◆ **MATERIAL PROVIDED**
— Begin —

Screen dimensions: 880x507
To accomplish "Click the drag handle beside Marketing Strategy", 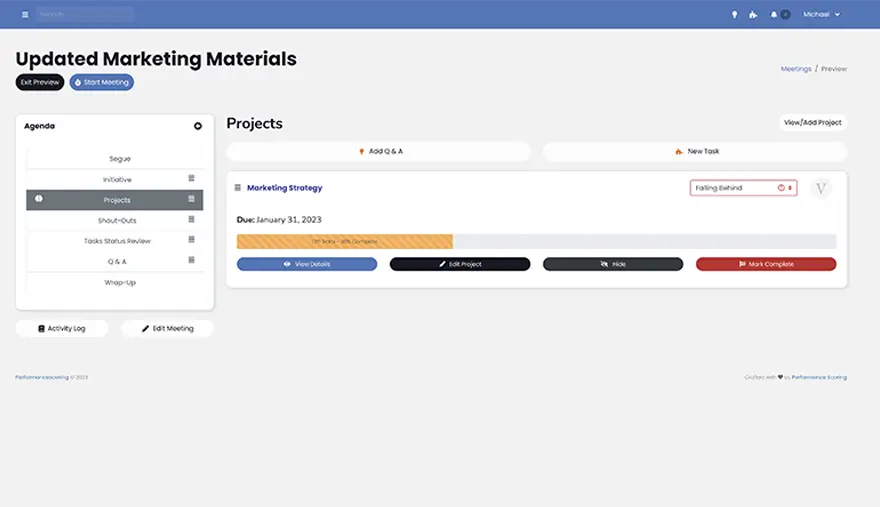I will [238, 188].
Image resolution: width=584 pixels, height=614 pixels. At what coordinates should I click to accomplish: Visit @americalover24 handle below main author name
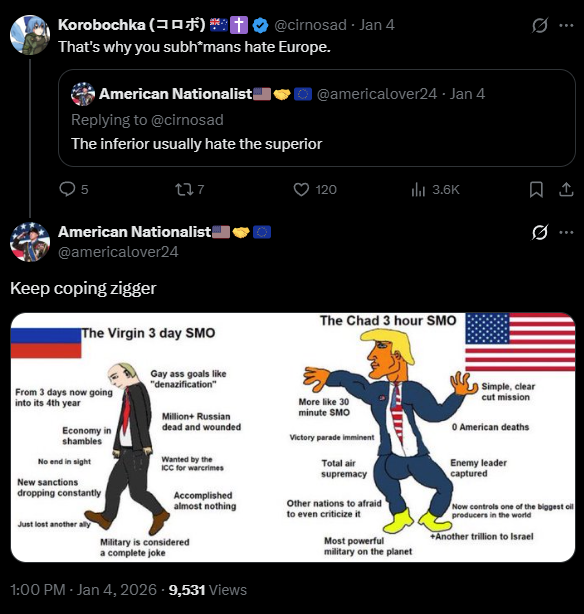pos(118,252)
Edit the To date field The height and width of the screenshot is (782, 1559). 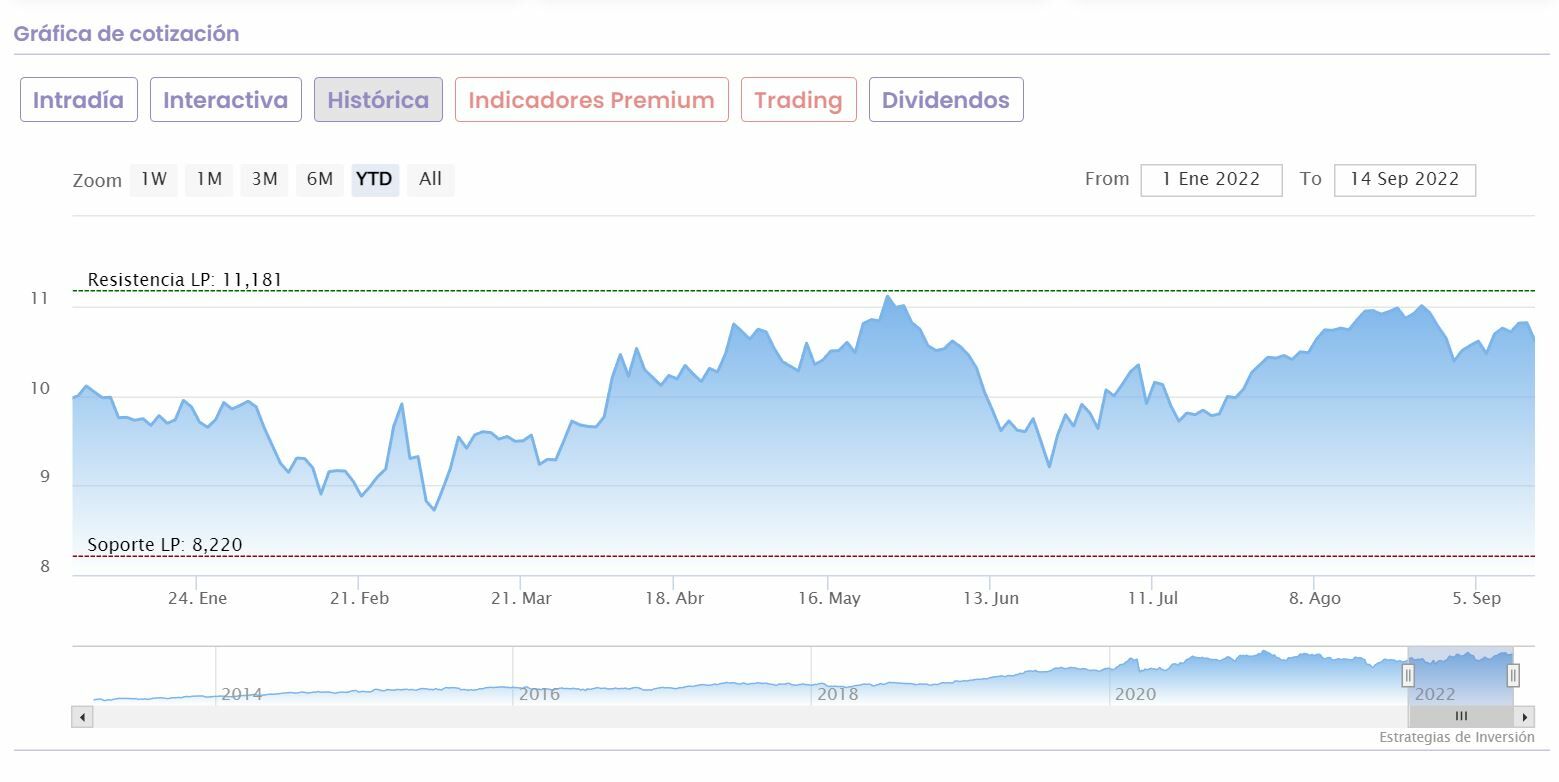point(1404,180)
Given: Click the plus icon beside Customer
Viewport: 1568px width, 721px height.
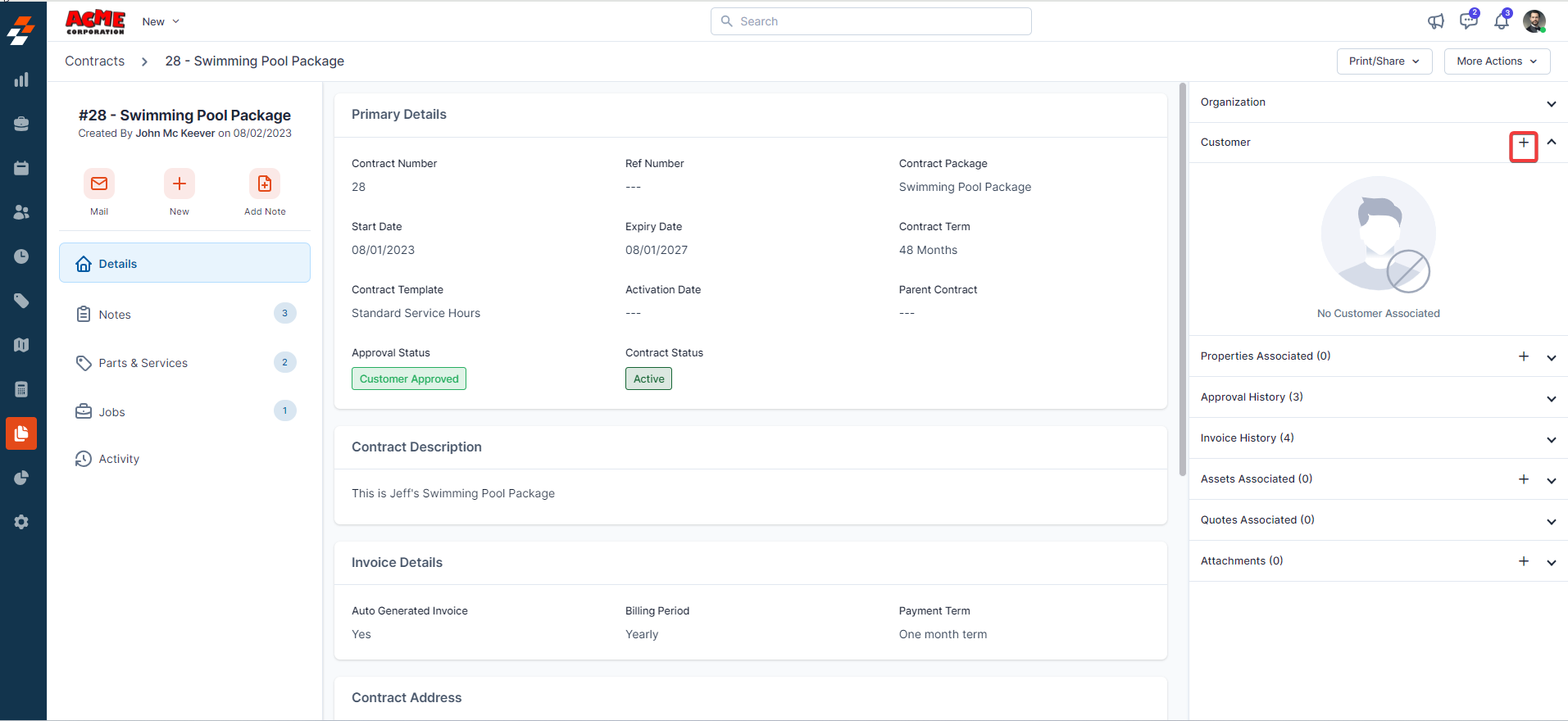Looking at the screenshot, I should pos(1523,143).
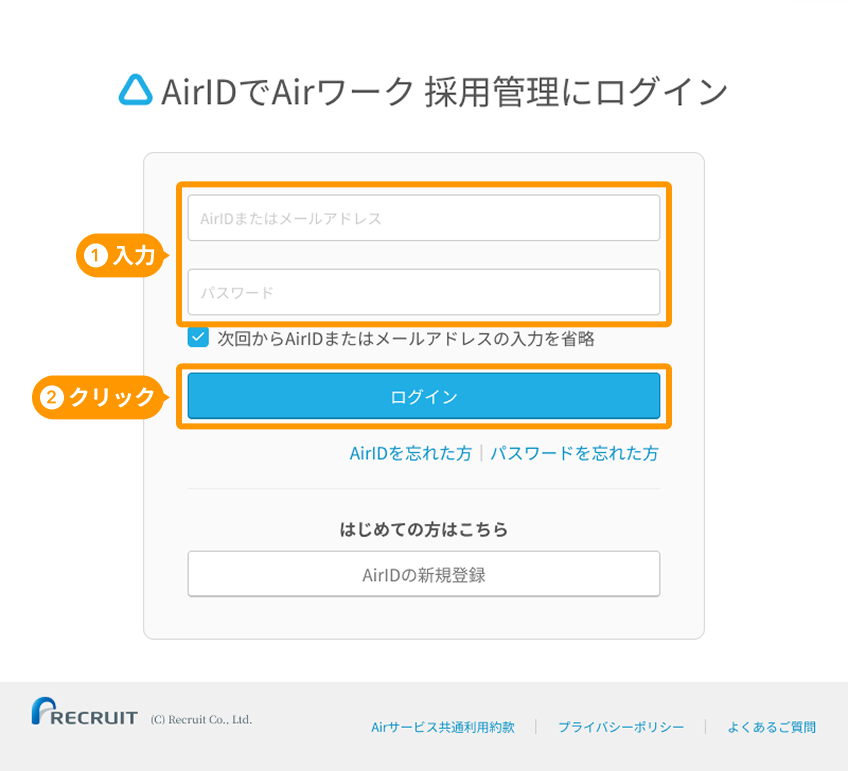The image size is (848, 771).
Task: Click the (C) Recruit Co., Ltd. copyright text
Action: click(201, 719)
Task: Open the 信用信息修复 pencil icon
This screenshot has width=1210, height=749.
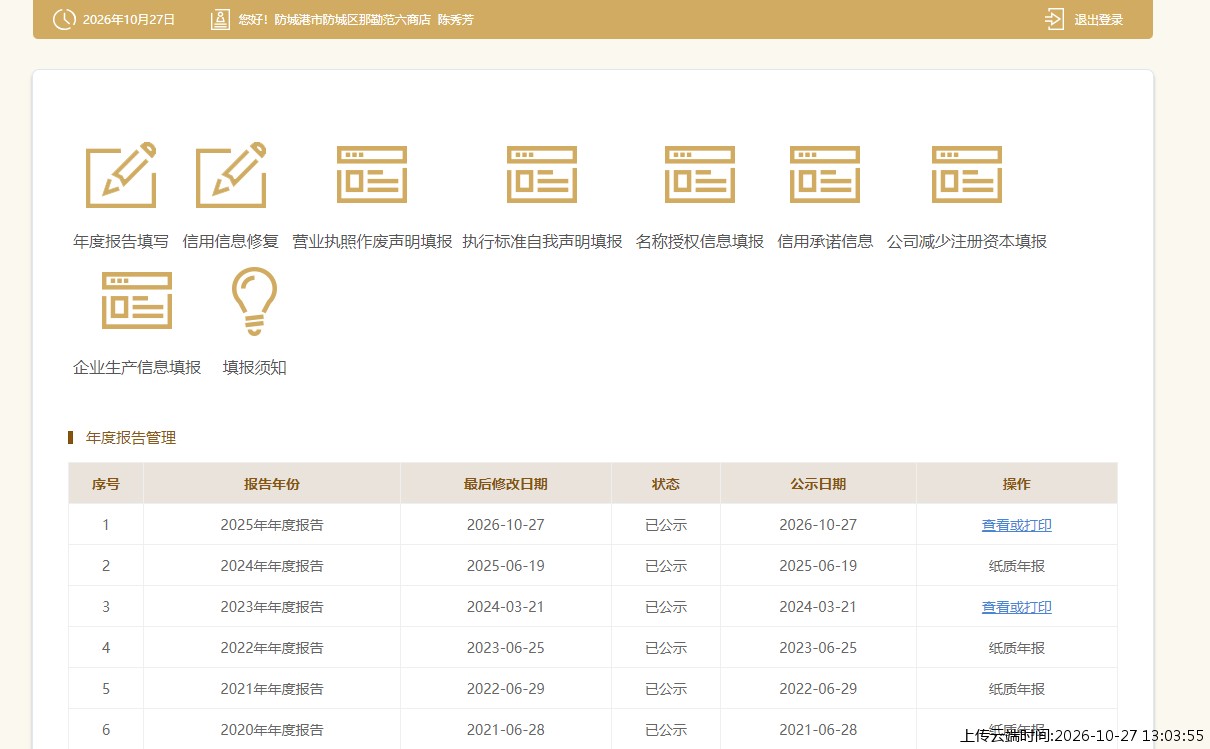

— End —

Copy out everything in the rows, word for word, from the line containing "Given: Click the plus icon beside Customer" down through the end of the rows. Leave the pictures out of your answer.

◆ **FINAL RESULT**
Given: Click the plus icon beside Customer
Viewport: 1568px width, 721px height.
Looking at the screenshot, I should pos(1523,143).
The image size is (848, 771).
Task: Click the (C) Recruit Co., Ltd. copyright text
Action: click(201, 719)
Task: Open the 信用信息修复 pencil icon
This screenshot has width=1210, height=749.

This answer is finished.